- [Information supplied]:
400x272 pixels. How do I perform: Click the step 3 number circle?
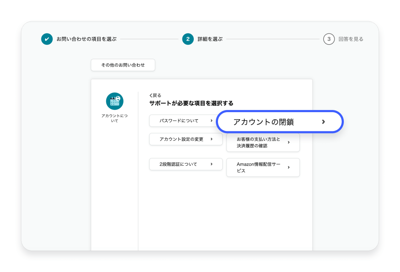[329, 39]
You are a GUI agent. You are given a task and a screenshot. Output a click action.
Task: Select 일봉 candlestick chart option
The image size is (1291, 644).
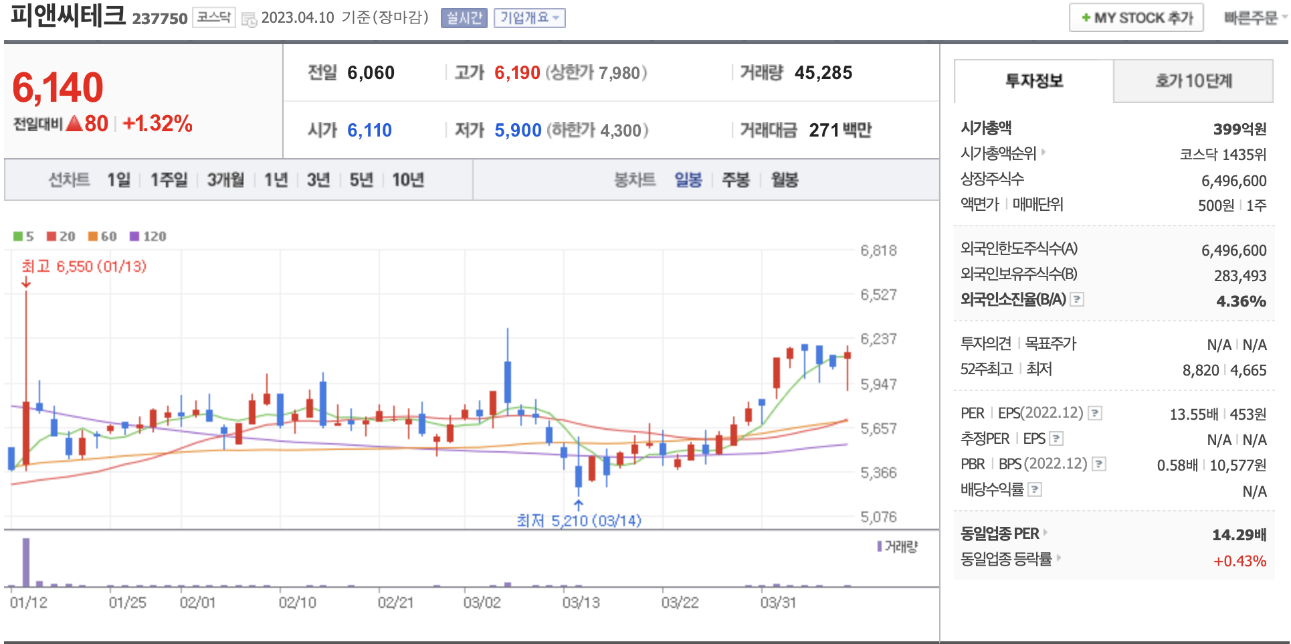[688, 179]
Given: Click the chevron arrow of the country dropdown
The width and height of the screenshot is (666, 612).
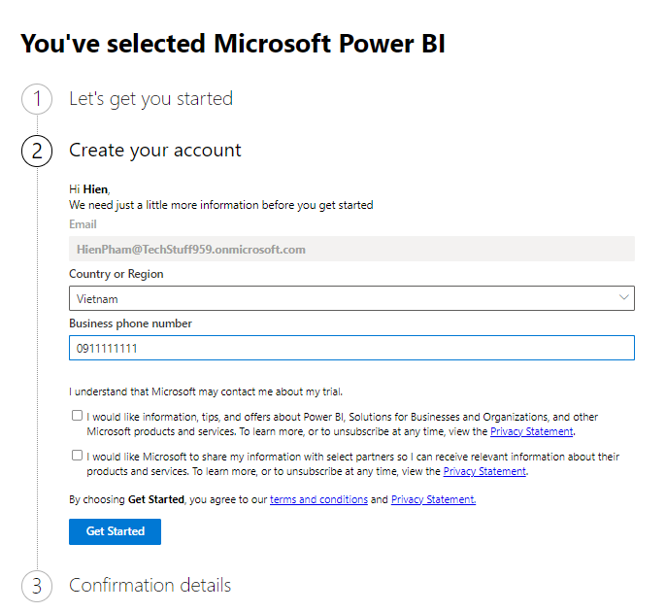Looking at the screenshot, I should [x=623, y=298].
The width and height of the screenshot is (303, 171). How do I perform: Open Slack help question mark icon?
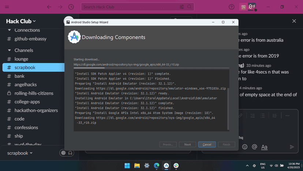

- [What you are asked to do]: Please copy out each line of the listing that contains the word "perform".

- [Answer in full]:
400x272 pixels. How do I perform: Click the step 3 number circle?
The width and height of the screenshot is (303, 171). How do I perform: Open Slack help question mark icon?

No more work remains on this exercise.